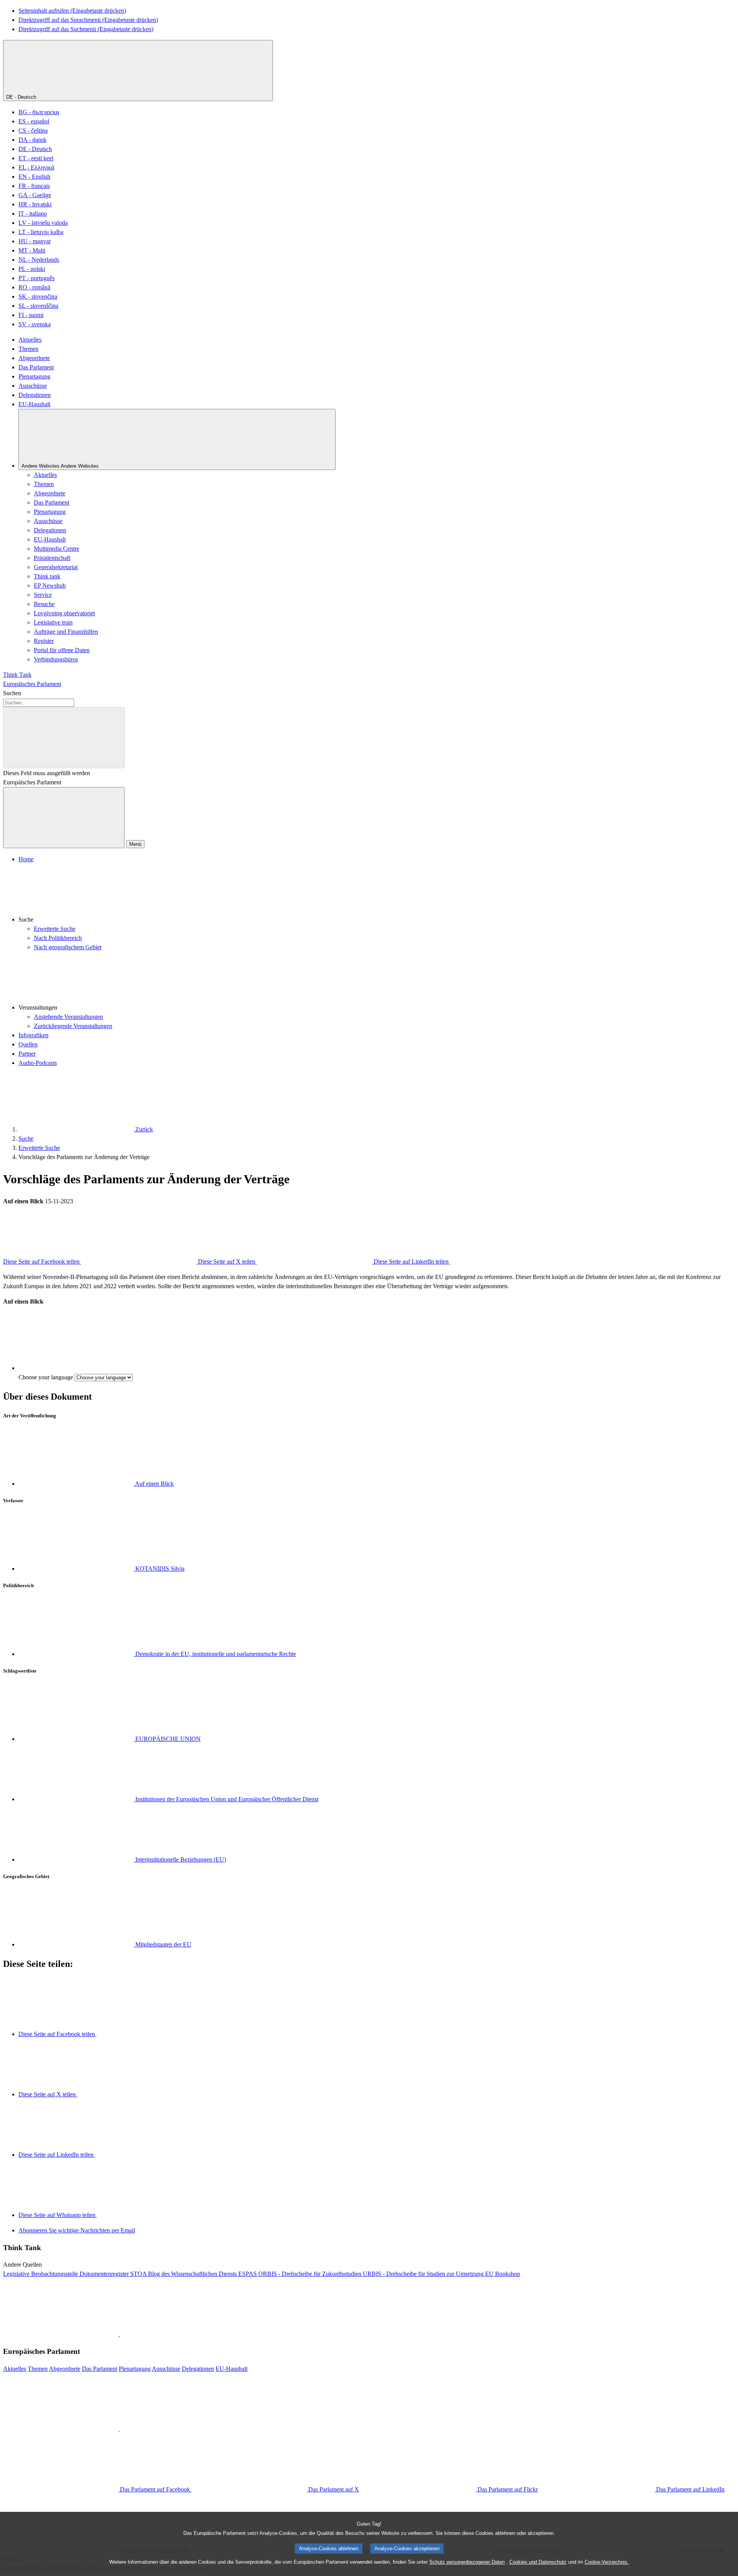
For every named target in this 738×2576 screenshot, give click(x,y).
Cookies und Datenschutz (538, 2562)
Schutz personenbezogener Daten (467, 2562)
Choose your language (45, 1377)
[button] (376, 894)
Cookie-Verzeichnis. (607, 2562)
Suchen (12, 693)
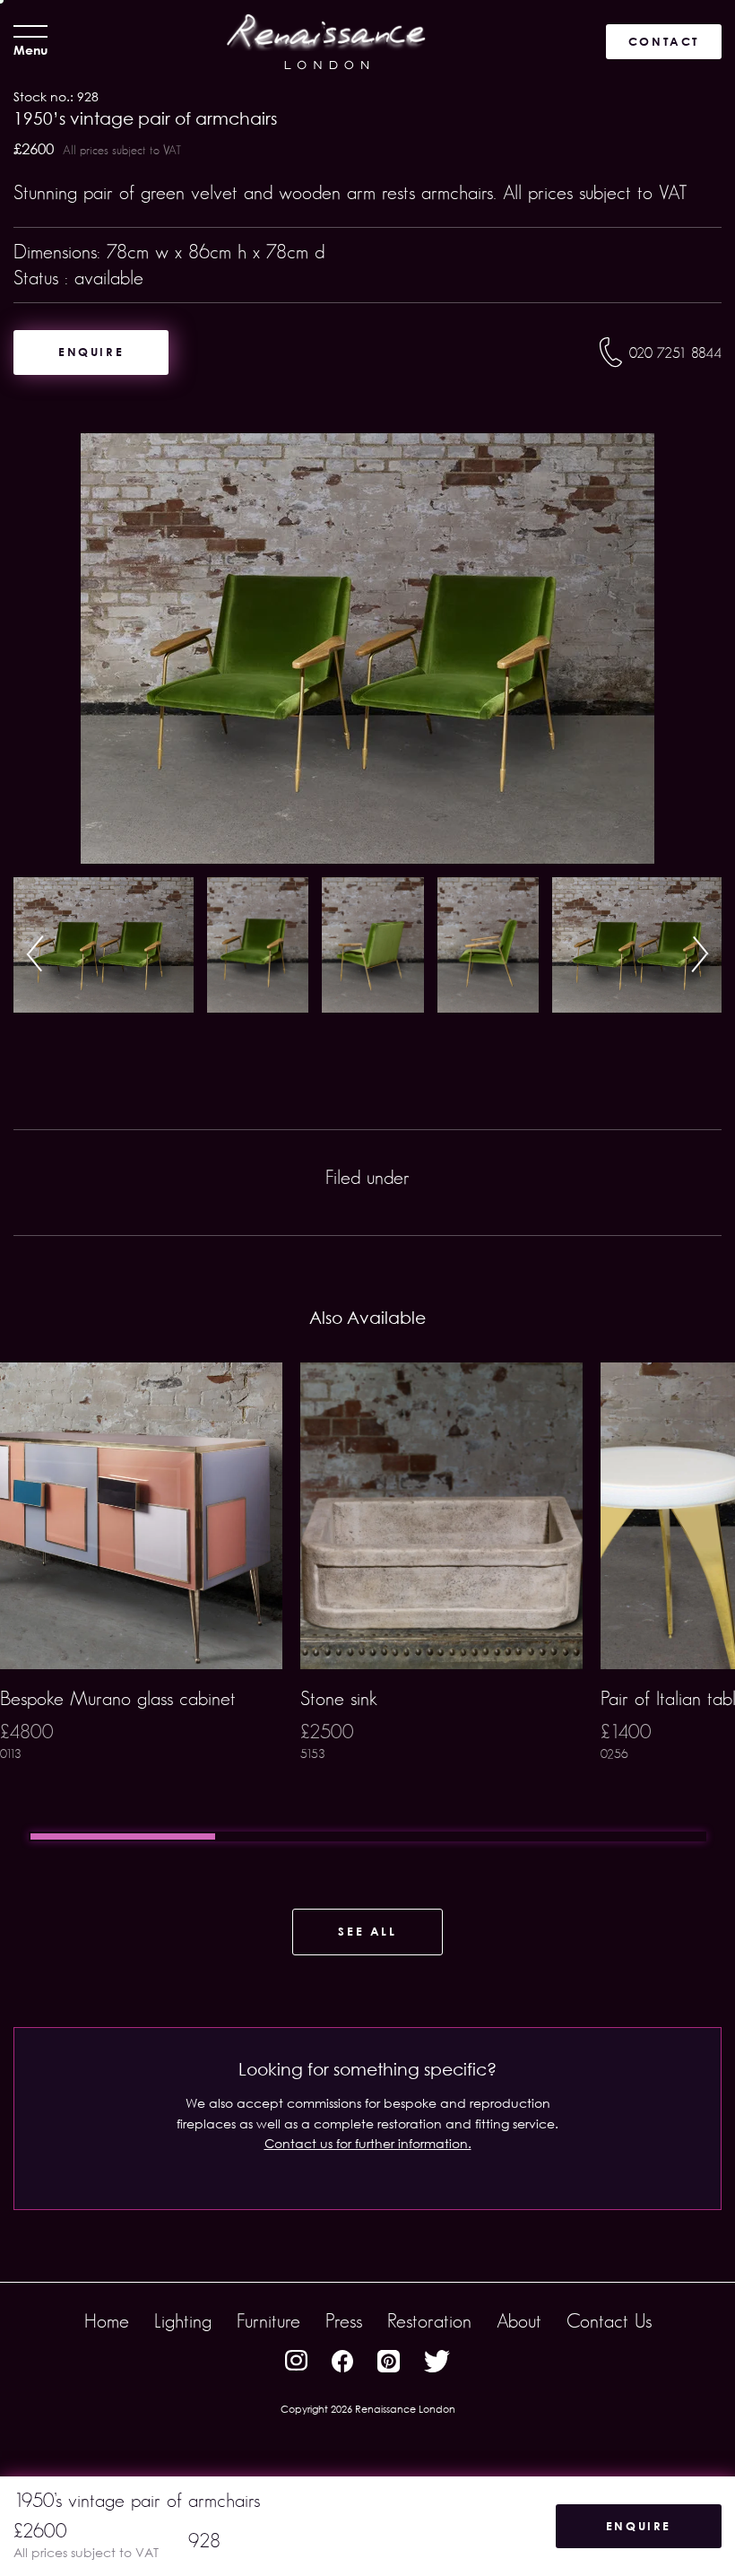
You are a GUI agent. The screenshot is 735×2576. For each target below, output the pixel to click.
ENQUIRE (91, 351)
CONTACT (663, 41)
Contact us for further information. (367, 2143)
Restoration (429, 2321)
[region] (367, 1601)
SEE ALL (367, 1931)
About (519, 2321)
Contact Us (609, 2321)
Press (343, 2321)
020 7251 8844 (675, 353)
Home (106, 2321)
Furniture (268, 2321)
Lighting (183, 2321)
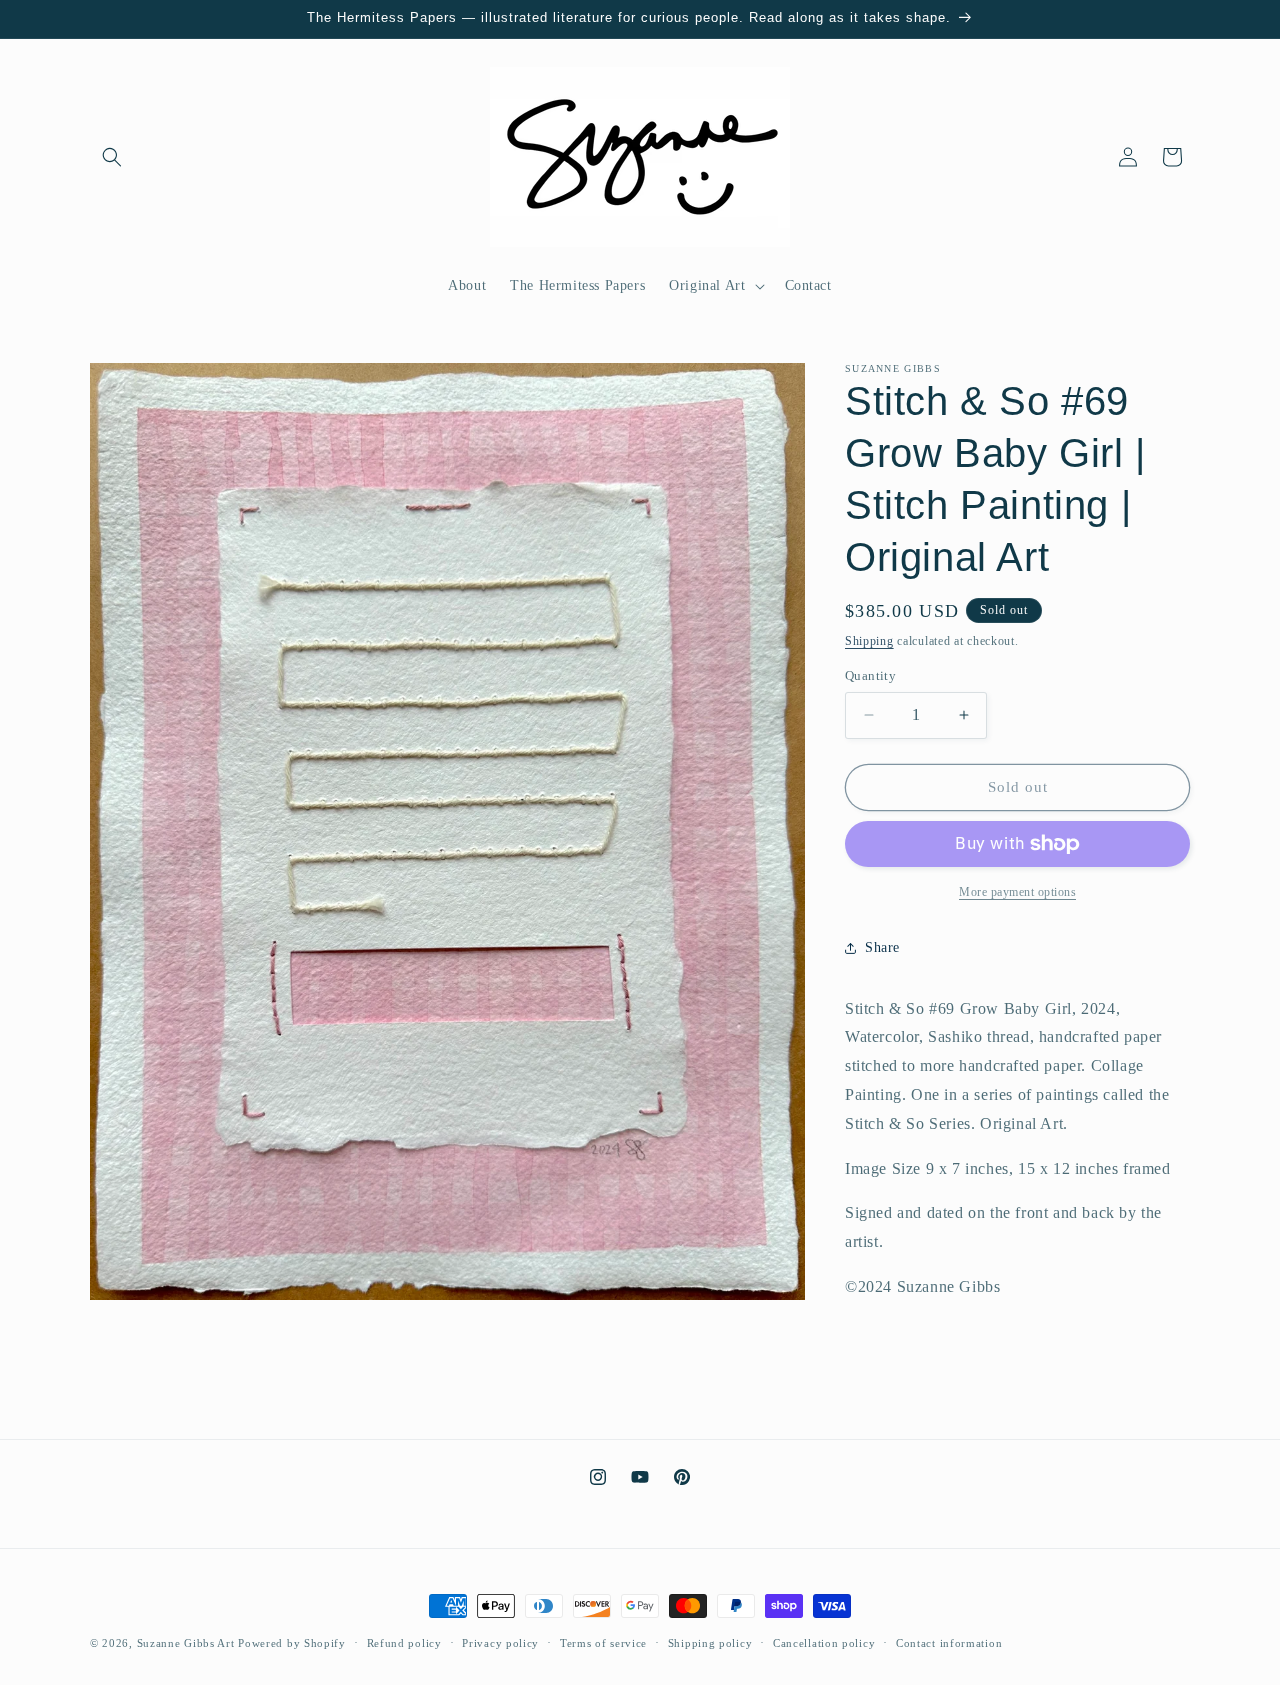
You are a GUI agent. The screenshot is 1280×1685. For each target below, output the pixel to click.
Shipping (869, 641)
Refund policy (404, 1643)
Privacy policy (500, 1643)
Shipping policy (710, 1643)
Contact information (949, 1643)
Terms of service (603, 1643)
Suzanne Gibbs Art (186, 1643)
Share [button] (882, 947)
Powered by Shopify (292, 1643)
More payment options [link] (1017, 892)
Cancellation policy (824, 1643)
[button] (112, 157)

TASK TO CARRY OUT
Please repeat, exactly as written, only the lines from the line with "Suchen (12, 693)" to the end of the data, leaving out every picture.

TASK ANSWER
Suchen (12, 693)
You are a GUI agent. The screenshot is 735×2576. For each target below, output the pixel to click.
ENQUIRE (91, 351)
CONTACT (663, 41)
Contact us for further information. (367, 2143)
Restoration (429, 2321)
[region] (367, 1601)
SEE ALL (367, 1931)
About (519, 2321)
Contact Us (609, 2321)
Press (343, 2321)
020 7251 8844 (675, 353)
Home (106, 2321)
Furniture (268, 2321)
Lighting (183, 2321)
You are a GUI agent. The screenshot is 1280×1685. For each target below, output the pixel to click.
Shipping (869, 641)
Refund policy (404, 1643)
Privacy policy (500, 1643)
Shipping policy (710, 1643)
Contact information (949, 1643)
Terms of service (603, 1643)
Suzanne Gibbs Art (186, 1643)
Share [button] (882, 947)
Powered by Shopify (292, 1643)
More payment options [link] (1017, 892)
Cancellation policy (824, 1643)
[button] (112, 157)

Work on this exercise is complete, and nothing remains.